++++ Passage for review ++++

There is enough food. Why does the world feel unsafe?

Over the past six decades, humanity has traveled a path that once took centuries. The world’s population has grown from three to more than eight billion people — the fastest demographic expansion in history. Intuitively, such growth should have resulted in acute resource shortages, especially food. Yet the facts suggest otherwise: food production has grown faster than population, and average calorie availability per person has increased across all continents. Hunger and extreme poverty, despite persistent local tragedies, have declined globally.

And yet the paradox is unmistakable. As material well-being increases, the sense of instability intensifies. A world capable of feeding itself increasingly lives in a state of anxiety, fear, and conflict. This gap between objective abundance and perceived threat is key to understanding the current phase of societal development.

++++ Recorded data ++++

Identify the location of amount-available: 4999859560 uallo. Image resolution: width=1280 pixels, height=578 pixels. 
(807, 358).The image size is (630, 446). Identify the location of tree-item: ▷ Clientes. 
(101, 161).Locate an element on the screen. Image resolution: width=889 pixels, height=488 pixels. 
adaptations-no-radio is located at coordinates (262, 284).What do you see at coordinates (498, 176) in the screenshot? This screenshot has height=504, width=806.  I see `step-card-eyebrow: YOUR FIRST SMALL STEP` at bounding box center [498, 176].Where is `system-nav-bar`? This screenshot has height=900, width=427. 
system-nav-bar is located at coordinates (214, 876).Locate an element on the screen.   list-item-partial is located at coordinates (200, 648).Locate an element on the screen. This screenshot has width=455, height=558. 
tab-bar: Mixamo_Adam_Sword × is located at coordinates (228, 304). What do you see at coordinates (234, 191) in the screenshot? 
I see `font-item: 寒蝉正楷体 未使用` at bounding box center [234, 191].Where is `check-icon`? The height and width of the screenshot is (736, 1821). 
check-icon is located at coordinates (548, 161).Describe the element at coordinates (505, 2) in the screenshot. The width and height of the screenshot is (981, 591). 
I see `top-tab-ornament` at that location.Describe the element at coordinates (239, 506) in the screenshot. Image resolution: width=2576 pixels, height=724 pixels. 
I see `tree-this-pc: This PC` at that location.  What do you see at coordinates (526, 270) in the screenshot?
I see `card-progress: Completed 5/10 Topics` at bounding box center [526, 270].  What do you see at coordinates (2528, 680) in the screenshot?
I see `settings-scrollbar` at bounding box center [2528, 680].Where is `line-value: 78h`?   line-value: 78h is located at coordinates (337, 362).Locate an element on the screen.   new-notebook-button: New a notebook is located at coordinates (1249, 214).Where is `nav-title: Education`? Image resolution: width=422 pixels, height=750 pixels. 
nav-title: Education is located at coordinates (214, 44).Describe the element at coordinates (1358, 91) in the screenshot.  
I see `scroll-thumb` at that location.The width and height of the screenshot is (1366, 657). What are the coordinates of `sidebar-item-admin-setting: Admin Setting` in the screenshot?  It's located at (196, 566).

++++

→ What to work on:
1 > Answer these about the passage on food and global insecurity:
(a) Over the past six decades, from what number to what number has the world's population grown?
(b) What has grown faster than population?
(c) What intensifies as material well-being increases?
2 > From the passage on food and global insecurity, could you extract the stretch from "Over the past" through "have declined globally.", copied word for word?

→ Outputs by task:
1 >
(a) From three billion to more than eight billion people.
(b) Food production.
(c) The sense of instability.

2 >
Over the past six decades, humanity has traveled a path that once took centuries. The world’s population has grown from three to more than eight billion people — the fastest demographic expansion in history. Intuitively, such growth should have resulted in acute resource shortages, especially food. Yet the facts suggest otherwise: food production has grown faster than population, and average calorie availability per person has increased across all continents. Hunger and extreme poverty, despite persistent local tragedies, have declined globally.